O valor líquido, com descontos como Previdência, cai para pouco mais de R$ 75 mil. Mais de R$ 57 mil são referentes ao ressarcimento pelas férias não aproveitadas. Além desse pagamento e do abono de um terço sobre o montante, Righeti teve direito à verba de representação de gabinete, de R$ 16,4 mil em maio de 2017.

No recibo de agosto de 2018, a quantia é mais baixa. Ainda assim atinge R$ 60,188, 94, bem mais que o teto do funcionalismo público, definido pelo salário dos ministros do STF (Supremo Tribunal Federal), à época em R$ 33 mil e hoje de R$ 39 mil.

Dos R$ 60 mil, R$ 8.596,42 são relativos a um terço sobre as férias e R$ 25.795,26 estão na conta “indeniz. férias lei 2531/02”. Neste mês, o valor líquido foi de R$ 42, mil, sete vez o valor do salário efetivo, então em R$ 5,8 mil.

A lei citada pelo tribunal para fazer o pagamento é de 2002 e foi editada para mudar duas legislações anteriores, de 1994 e de 1998. Em nenhum momento, o texto prevê pagamento por venda do período de descanso do servidor. Existe regulamentação nesse sentido no Código de Divisão Judiciária, mas só se refere a magistrados, que podem ser indenizados em caso de não usufruírem as férias.

O que diz a legislação - Na medida legal expressa nos contracheques divulgados está definida a previsão de pagamento de indenização por férias apenas no caso de exoneração. Conforme o parágrafo 2º do artigo 154 da lei, “o servidor ou empregado público fará jus à indenização relativa ao período das férias a que tiver direito e ao incompleto, na proporção de um doze avos por mês de efetivo exercício, ou fração superior a quatorze dias, calculada com base na remuneração ou com base na remuneração ou no subsídio do mês em que for publicado o ato de exoneração e paga juntamente com as verbas rescisórias, independentemente de requerimento”.

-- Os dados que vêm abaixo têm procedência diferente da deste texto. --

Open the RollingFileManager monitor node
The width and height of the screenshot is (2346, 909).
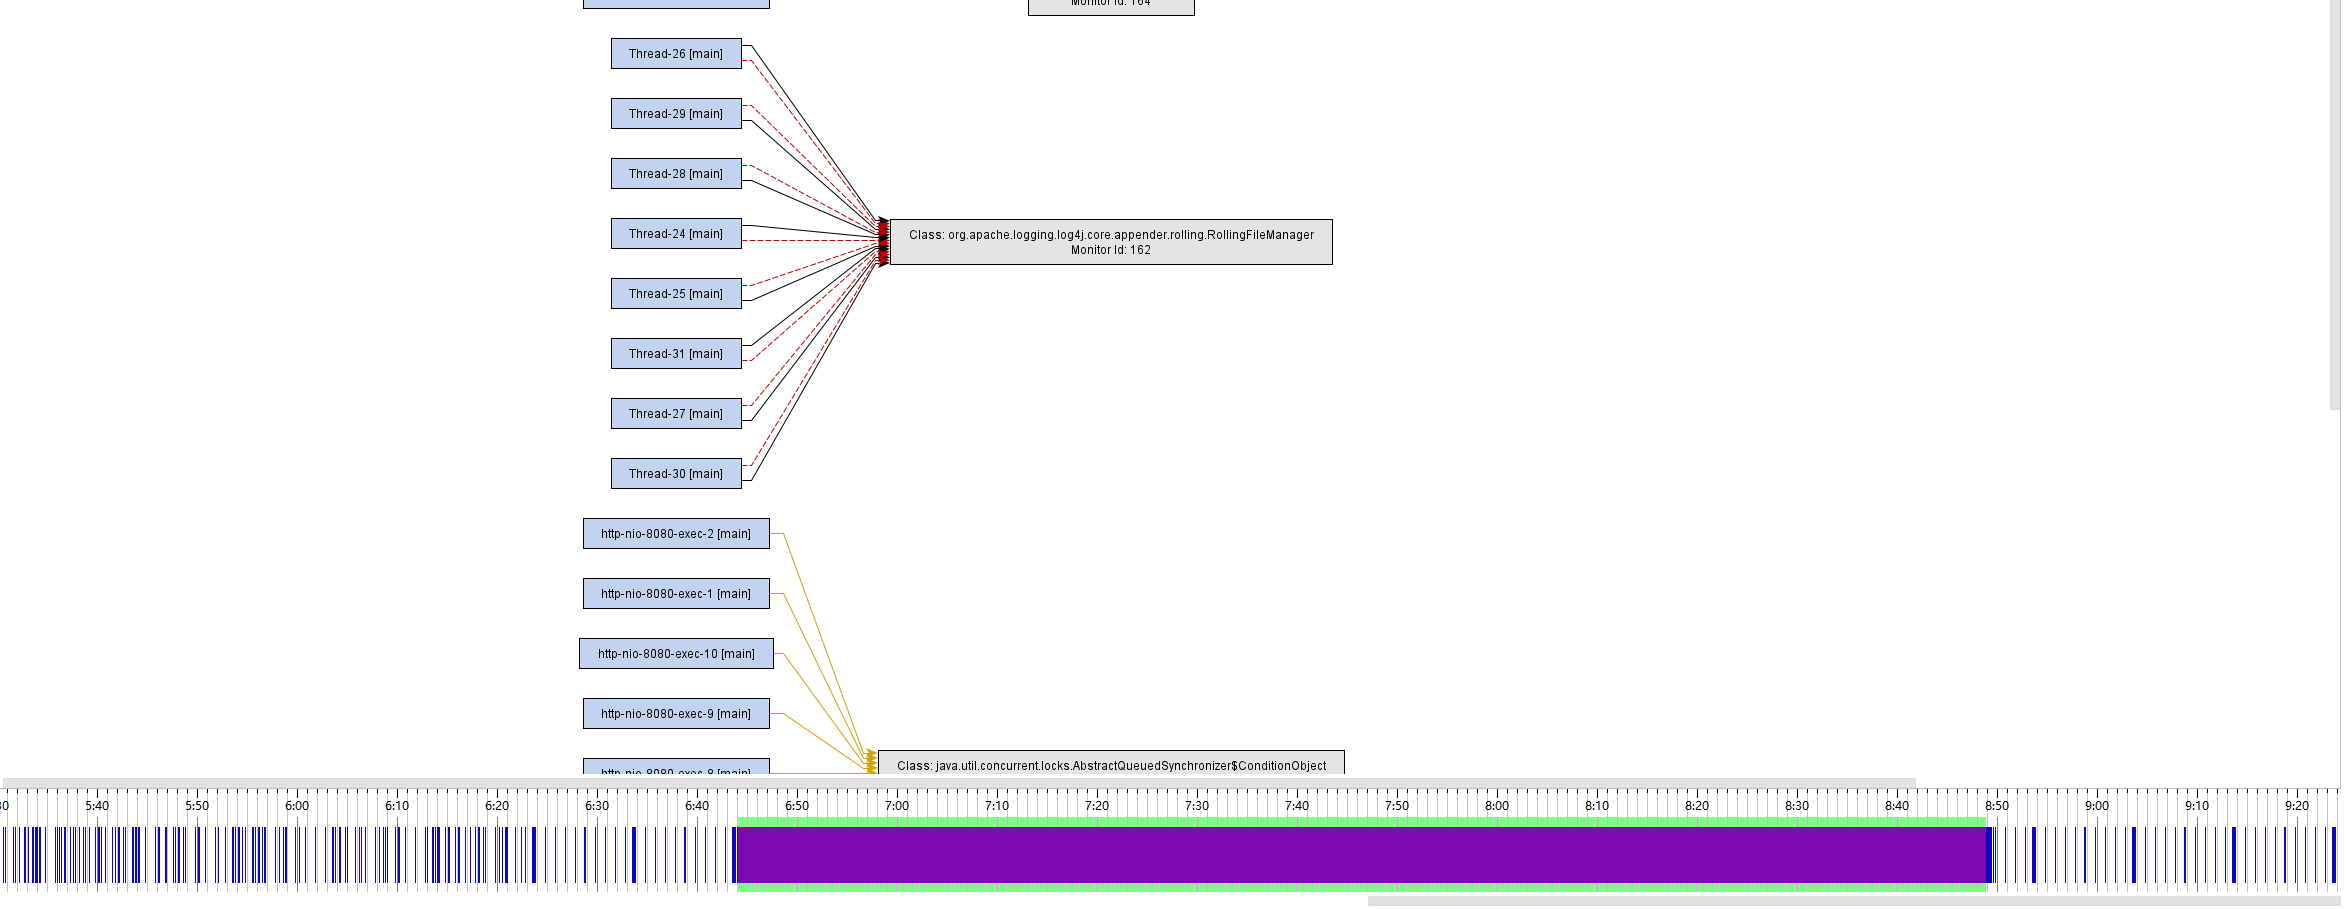pos(1110,241)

O Campo Grande News procurou o Tribunal de Justiça e a resposta dada foi de que o “pagamento é regular”. Conforme escrito no e-mail recebido reportagem, “a venda das férias decorreu da extrema necessidade do serviço, impedindo o servidor de usufruir o direito”.

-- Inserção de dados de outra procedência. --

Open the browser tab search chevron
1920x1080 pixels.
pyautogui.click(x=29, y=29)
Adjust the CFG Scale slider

O Sindijus (Sindicato de Servidores do Poder Judiciário de Mato Grosso do Sul) também foi consultado. A assessoria de imprensa informou apenas que está sendo apurada a divulgação do holerite. Sobre a legalidade ou não do pagamento, não houve comentário.

Via assessoria de imprensa, o corregedor nacional de Justiça, ministro Humberto Martins, declarou que  "todas as denúncias feitas por servidores e pela população durante a inspeção no TJMS estão sendo apuradas nos pedidos de providências e serão decididas, caso a caso, com os resultados publicados e divulgados".